On the walk back to my car I spotted this beauty:


... well, I can't pass it up, can I?

Back view

All in all, it's not a bad morning for an old, unassuming rangefinder camera.

Monday, October 8, 2007

That's why it's an RD!

"... in the end, it's the one that feels most comfortable that you'll be coming back to ..."

When asked for a word to describe the Olympus 35 RD, I came up with one that was really unexpected, even by myself.  Comfortable.

The camera feels comfortable in my hands, it is not solid like the Olympus OM-1, or curvy like the Leica-M, or the commanding presence of a Nikon F.  It is not even as hard-edged as its bigger older brother, the venerable 35 SP.
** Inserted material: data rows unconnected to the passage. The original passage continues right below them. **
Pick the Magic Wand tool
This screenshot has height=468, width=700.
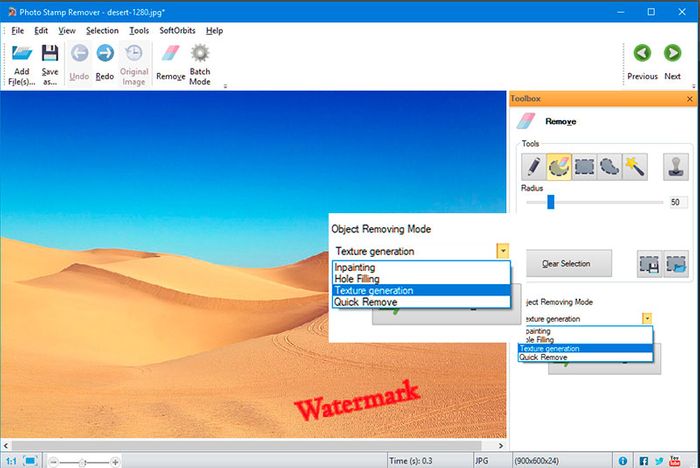pyautogui.click(x=635, y=165)
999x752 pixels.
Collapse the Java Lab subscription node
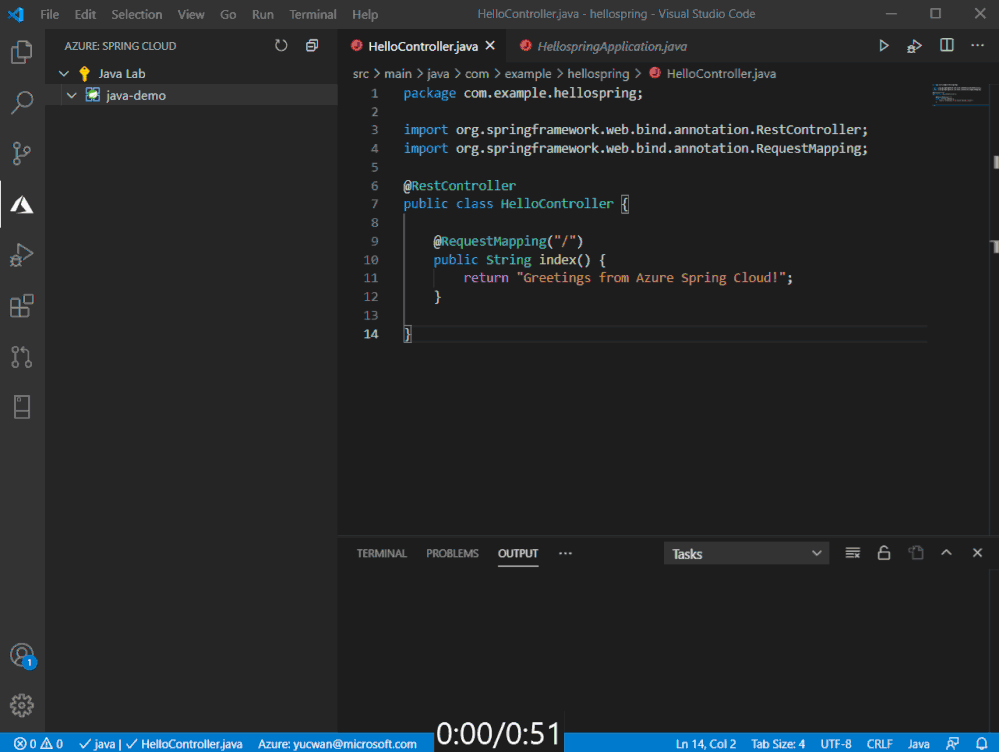tap(64, 74)
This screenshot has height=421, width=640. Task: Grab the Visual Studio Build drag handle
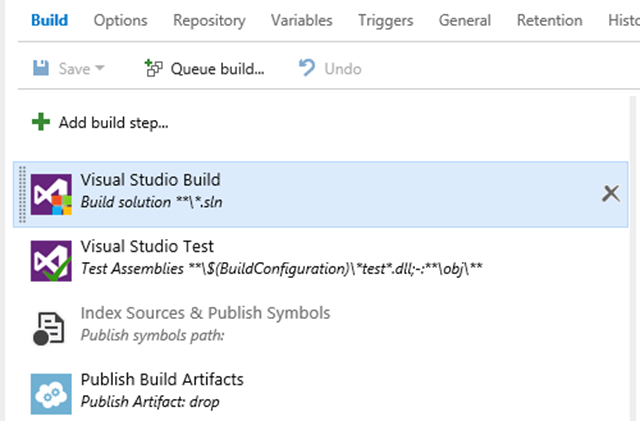[x=22, y=194]
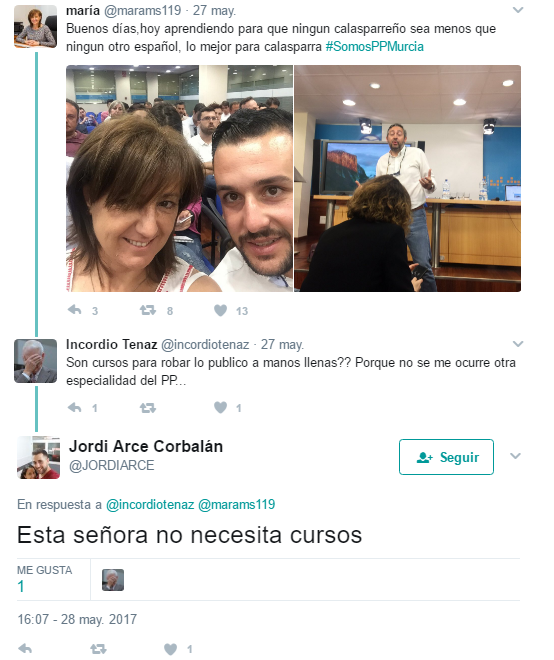Like maría's tweet with 13 likes
The width and height of the screenshot is (554, 660).
[x=220, y=310]
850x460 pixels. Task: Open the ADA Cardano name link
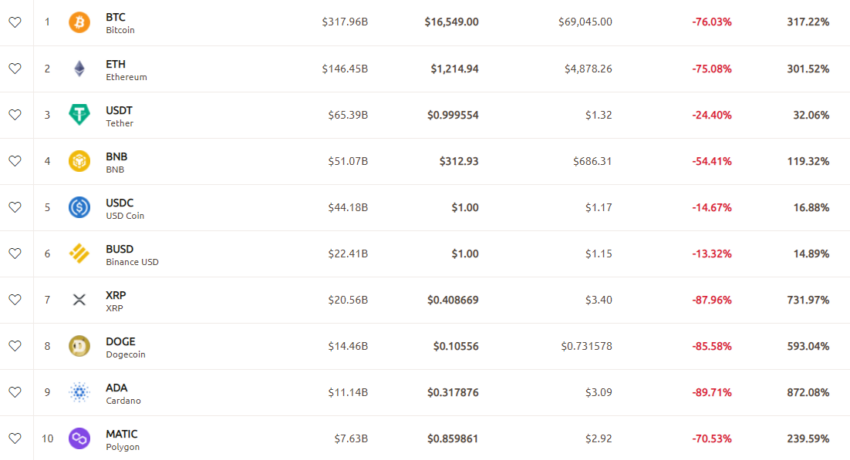pos(123,394)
Yet the RD is simply comfortable.  The patch is bright and viewfinder is again, comfortable to see through. When I press the shutter, I am confident that the little but fast lens would be able to handle anything that the available lights throw at it.
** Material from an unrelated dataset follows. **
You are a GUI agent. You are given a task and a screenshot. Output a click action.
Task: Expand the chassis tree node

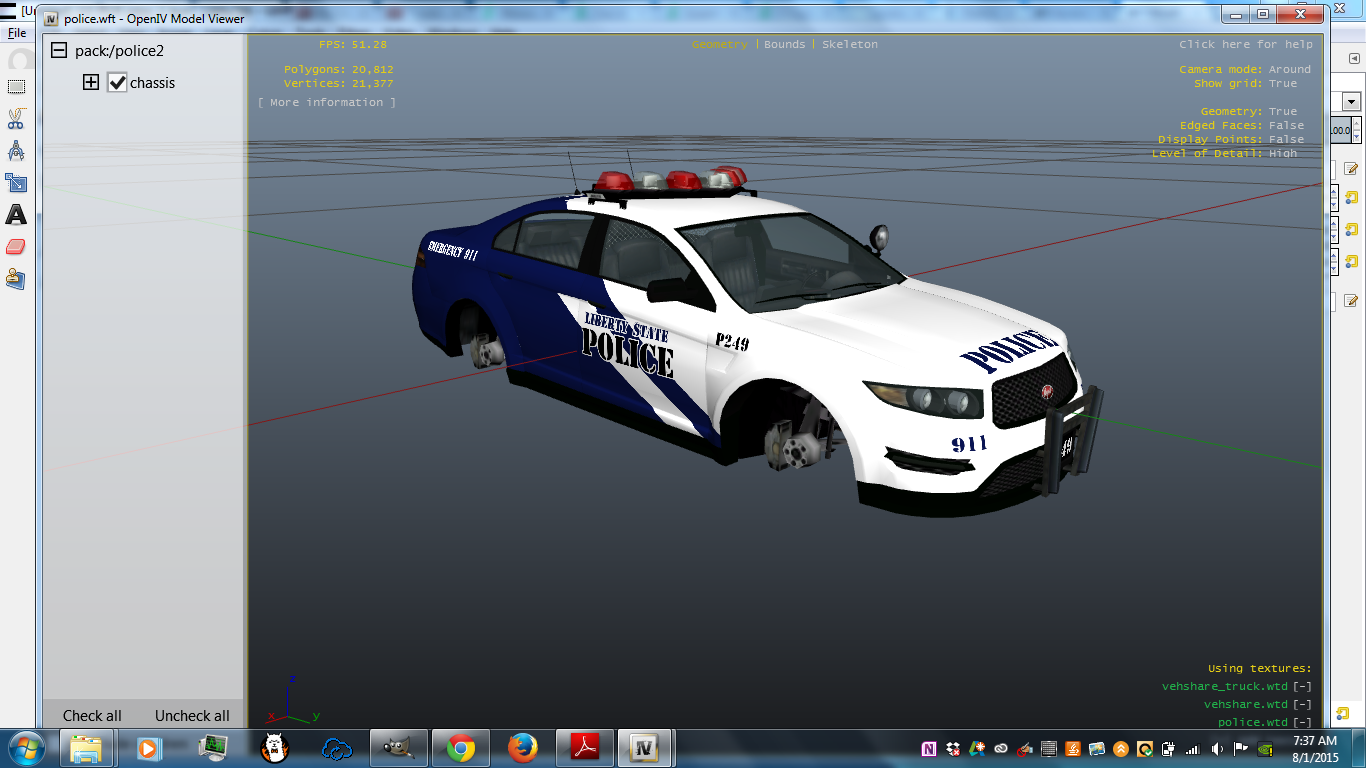91,83
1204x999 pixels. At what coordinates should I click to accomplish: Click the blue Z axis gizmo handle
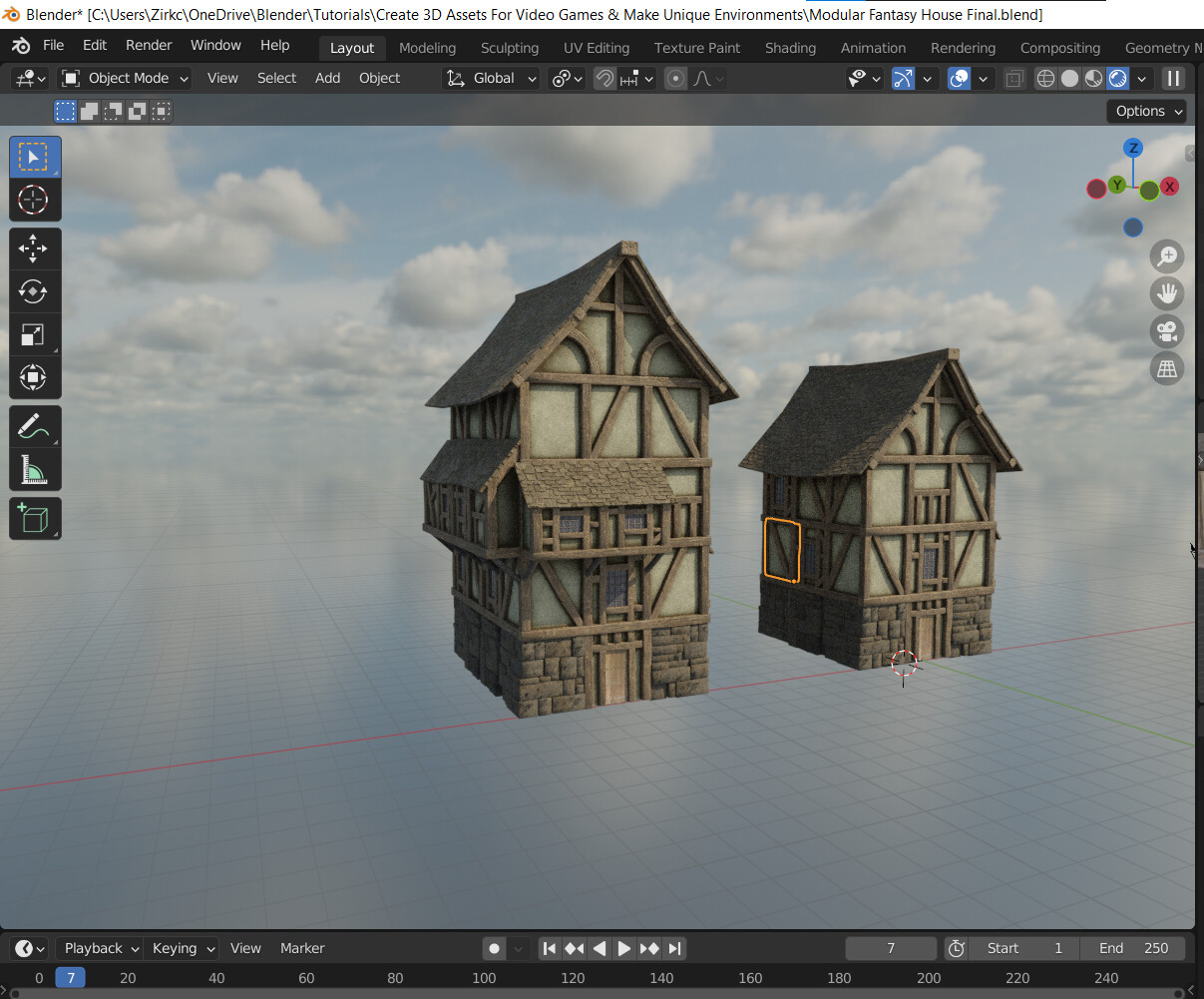(1132, 148)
Confession time: I was heavily obsessed by Zeiss optics this past month. That's why I haven't posted a single entry here yet.  I am expanding my lens "collection" into the T* coated realm of the legendary Carl Zeiss.  Testing the RD is more of a whim.  Expecting nothing more than another ho-hum testroll.
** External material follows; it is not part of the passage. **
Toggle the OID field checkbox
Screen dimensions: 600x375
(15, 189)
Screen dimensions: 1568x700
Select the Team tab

Boy, was I ever wrong! Note to self, self: Do not ever look down on a Zuiko lens ever again.

Took the camera to the First Saturday flea-market, which, on this particular morning, was extremely dreary.  The usual mixed light consisting of yellow halogen street lights, and the severely overcast sky makes for a more difficult that usual lighting condition.  More evil-ly, I decided to throw in one of the most difficult film I can find (that and I want to use up the stash quickly :). The Super-expired Ilford XP2 Super!!

I was snapping away half-heartedly, wanting to just get through the roll quickly.

Specular lights abound on these crystals:

An amphibious military vehicle:

Find a grenade-shaped perfume dispenser in this picture:

To add insult to injury, the trip to the flea-market proved to be fruitless, other than a brief excitement of seeing an old, dusty Agfa showing some life left in it, everything else pretty much blurred into blinking LED's and chatter noise.

Then, completely uninspired, I decided to drive around downtown just to take advantage of the very light traffic and see some parts that I haven't yet frequented.

Squares upon squares of dilapidated square building:

It's OU vs UT "Longhorn" annual football match:

On the way home, a quick panning-job:

But... never would I thought that these pictures would emerge from the testroll. The six-element Zuiko lens is delivering sharpness where it counts and an incredibly smooth transition from foreground to background.

These shots are taken without any light meter, just my eyes, half-sleepy brain, and the sunny-16 rules (not keen on using meter if I can help it). The expired film adds to the complexity. I shoot the film as though it's 100ASA just like when I tested the Fed 2 a couple of blog entries back.

Despite all that, the RD came up on top. It is an absolutely wonderful camera of the month.  The RD is another shining example of how vintage, manual, technology can beat the jelly out of modern ones. No wonder it still command a hefty sum on the used market.

Now, sadly, having the 35 RD, I have to say goodbye to the 35 DC.